The Lt. had a sucking chest wound. Greg stuck the plastic wrap from his wallet in the hole and patched him up as well as he could. “Mac” got off the tank to tell the “Grunts” what happened then took over as T.C. (Tank Commander). “Mac” told me to back up and make a “Y” turn on the road. I could hear a lot of yelling about a “Gook” on the road. Turned out that the NVA that shot the Lt. was shot in the legs by a Corpsman. Was pulled out of his hole and was lying on the road. “Mac” said, “Fuck him” and had me back up over him.
After I got turned around we headed towards the “Rockpile”. We only got about a 100 yards when we were pulled over behind a six by. There were a lot of wounded on the truck.
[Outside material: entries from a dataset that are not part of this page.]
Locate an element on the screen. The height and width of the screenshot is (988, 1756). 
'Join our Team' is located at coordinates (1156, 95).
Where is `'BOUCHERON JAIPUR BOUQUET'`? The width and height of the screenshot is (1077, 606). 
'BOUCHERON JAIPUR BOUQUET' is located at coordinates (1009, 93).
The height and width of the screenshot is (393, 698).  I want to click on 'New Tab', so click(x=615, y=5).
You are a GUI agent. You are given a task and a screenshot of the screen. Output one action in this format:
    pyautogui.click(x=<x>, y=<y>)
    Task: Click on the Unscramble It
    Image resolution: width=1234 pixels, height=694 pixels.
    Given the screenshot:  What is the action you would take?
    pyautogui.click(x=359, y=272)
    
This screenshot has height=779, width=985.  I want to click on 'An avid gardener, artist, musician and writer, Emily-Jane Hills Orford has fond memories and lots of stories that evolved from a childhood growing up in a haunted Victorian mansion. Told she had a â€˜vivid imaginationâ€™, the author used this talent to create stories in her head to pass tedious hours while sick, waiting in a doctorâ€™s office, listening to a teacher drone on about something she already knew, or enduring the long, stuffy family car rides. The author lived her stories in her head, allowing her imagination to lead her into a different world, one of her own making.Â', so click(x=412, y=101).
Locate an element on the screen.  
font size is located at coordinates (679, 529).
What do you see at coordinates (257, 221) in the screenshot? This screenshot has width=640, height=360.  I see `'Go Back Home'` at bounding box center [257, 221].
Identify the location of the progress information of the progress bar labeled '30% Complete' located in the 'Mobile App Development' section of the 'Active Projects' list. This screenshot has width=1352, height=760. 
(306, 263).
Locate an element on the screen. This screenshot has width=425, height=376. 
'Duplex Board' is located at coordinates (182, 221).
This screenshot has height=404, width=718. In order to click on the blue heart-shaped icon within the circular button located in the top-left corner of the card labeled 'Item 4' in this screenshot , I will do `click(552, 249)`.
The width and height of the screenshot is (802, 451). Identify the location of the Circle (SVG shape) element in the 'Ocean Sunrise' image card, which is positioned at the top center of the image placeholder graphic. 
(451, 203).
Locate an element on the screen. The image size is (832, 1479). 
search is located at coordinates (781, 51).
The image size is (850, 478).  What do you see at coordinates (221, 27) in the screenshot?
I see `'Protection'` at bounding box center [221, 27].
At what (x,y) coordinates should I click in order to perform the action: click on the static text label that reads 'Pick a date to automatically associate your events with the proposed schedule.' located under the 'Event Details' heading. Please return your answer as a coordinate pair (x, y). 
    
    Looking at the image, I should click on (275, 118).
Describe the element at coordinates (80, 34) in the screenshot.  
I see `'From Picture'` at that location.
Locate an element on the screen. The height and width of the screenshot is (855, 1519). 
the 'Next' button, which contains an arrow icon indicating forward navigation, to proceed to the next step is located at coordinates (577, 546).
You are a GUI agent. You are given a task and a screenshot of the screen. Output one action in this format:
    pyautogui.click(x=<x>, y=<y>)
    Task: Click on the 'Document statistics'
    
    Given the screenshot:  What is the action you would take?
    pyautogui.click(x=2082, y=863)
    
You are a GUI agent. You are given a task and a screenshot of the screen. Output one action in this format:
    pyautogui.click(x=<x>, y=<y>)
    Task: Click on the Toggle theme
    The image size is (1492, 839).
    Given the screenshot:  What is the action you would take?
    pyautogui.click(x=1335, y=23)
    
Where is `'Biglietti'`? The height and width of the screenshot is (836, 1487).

I don’t know why but the wounded were transferred to the tank. I remember one of the wounded. A black Marine that just had his left arm and shoulder hanging by shreds. He was hollering “you guys will never send me the money”. I found out later that he had been in a payday stakes poker game and was holding markers from a lot of Marines. If that was what was in his mind and it kept him out of shock, more power to him. No sooner had we taken on the wounded than a machine gun just shredded the wooden side of the truck. Also found out later that the truck was from Bravo Company. It had come out from Camp Carroll with supplies for us and the pay officer to take our payday request. Just decided to follow us. Got more excitement than they bargained for.
I don’t know how many wounded we had on board but there was a lot. I remember driving back with one hand while holding on to a Marine with my right hand. He was kind of lying on the drivers hatch (I never did close it all day) and bleeding down my arm. I was telling him to hang on but he was in and out of it. We passed through a column of “Grunts” marching along the road. (About where we saw a tiger later*.) When we got to the bridge just at the perimeter of “Payable” I thought, “oh shit”. Tanks were not supposed to go across the bridge. It was a wooden bridge with only a few inches clearance on either side. There was a bypass next to it for tanks. The bypass was steep going in and out. I didn’t think some of the wounded could hold on as I would have to take it fast to get up the other side. Without asking I just lined up on the bridge and went for it. I had to let go of the wounded Marine to drive with both hands. I just told him to hang on. We made it ok but I did see some of the Marines in the C.P. area look away.
We had no sooner unloaded the wounded and pulled the tank out of the way when a six by pulled in with a load of wounded. It kind of stopped on a slope and the blood just ran out of the bed. We helped get the wounded to the aid station. Then got out of the way. When it came time to clean up the tank. I couldn’t do it. The smell was just too much. I don’t remember who did it, but I don’t think it was the crew.